Exercise goal:
The line with "This screenshot has width=1024, height=706." marks where to begin; print it and all lines after it in the material below exactly, skipping pictures.

Data supplied:
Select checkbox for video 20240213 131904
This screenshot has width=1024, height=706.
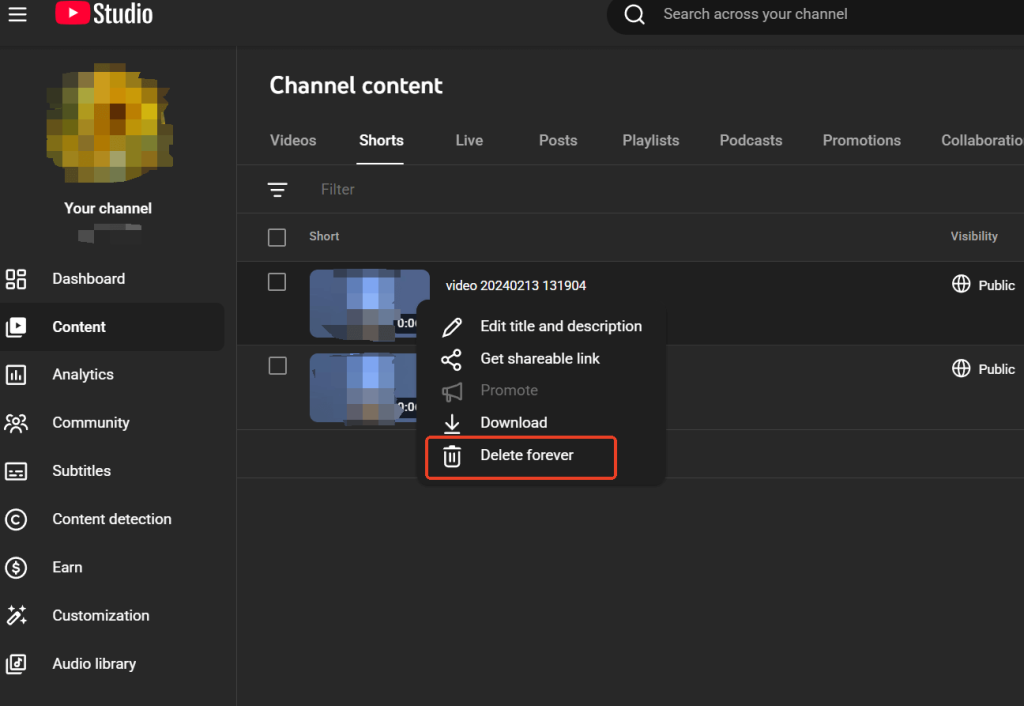(277, 283)
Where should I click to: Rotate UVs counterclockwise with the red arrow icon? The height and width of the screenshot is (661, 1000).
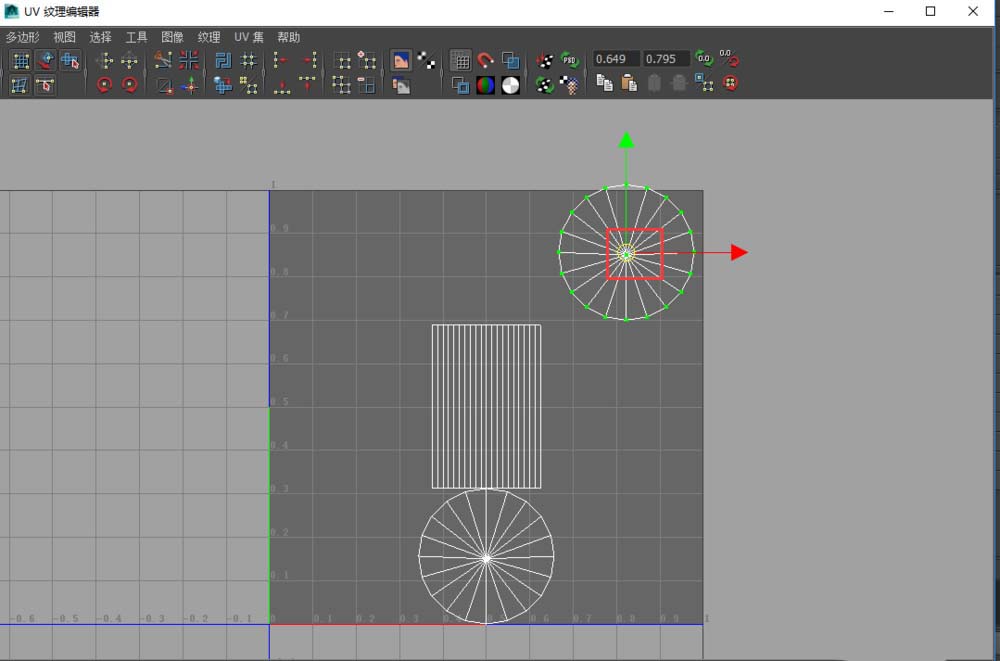(104, 86)
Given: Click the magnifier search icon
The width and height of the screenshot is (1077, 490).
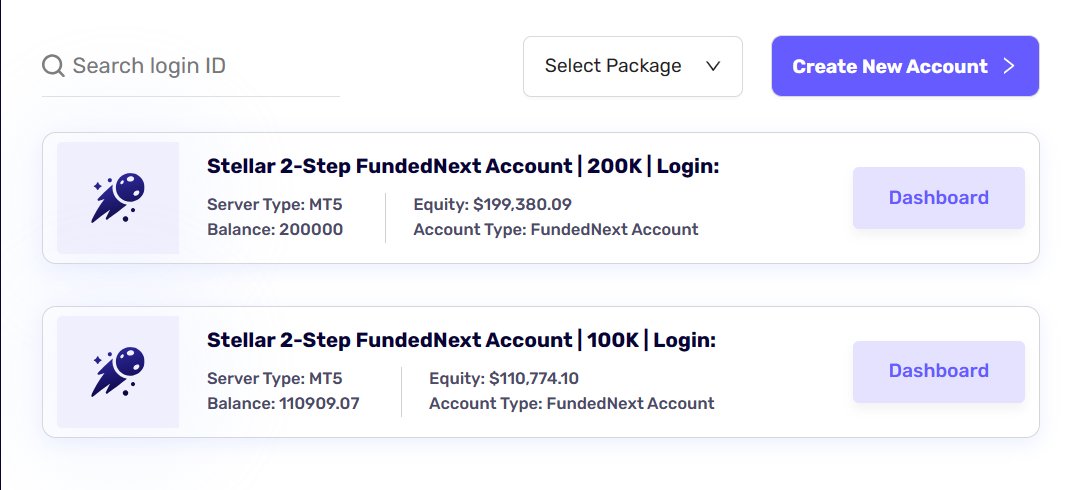Looking at the screenshot, I should point(53,66).
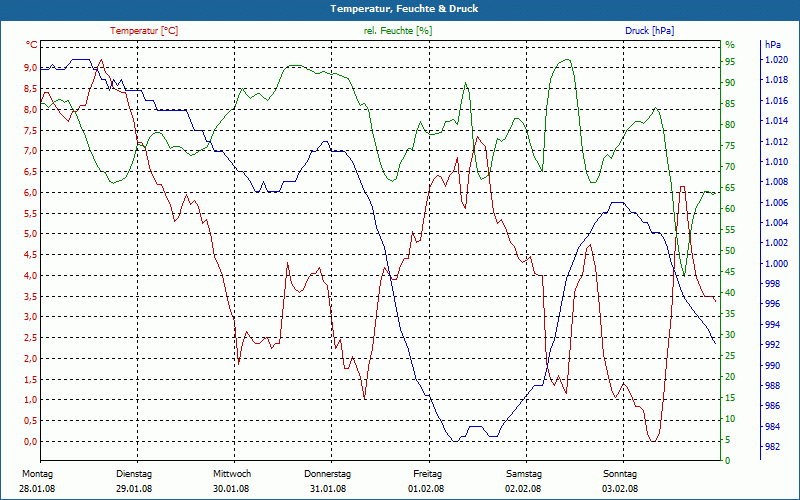The width and height of the screenshot is (800, 500).
Task: Click the 50 humidity axis tick label
Action: point(730,251)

Written answer:
This screenshot has width=1024, height=706.
(277, 283)
Where should I click to: Rotate UVs counterclockwise with the red arrow icon? The height and width of the screenshot is (661, 1000).
(104, 86)
Given: Click the magnifier search icon
The width and height of the screenshot is (1077, 490).
Looking at the screenshot, I should point(53,66).
The width and height of the screenshot is (800, 500).
Task: Click the 50 humidity axis tick label
Action: point(730,251)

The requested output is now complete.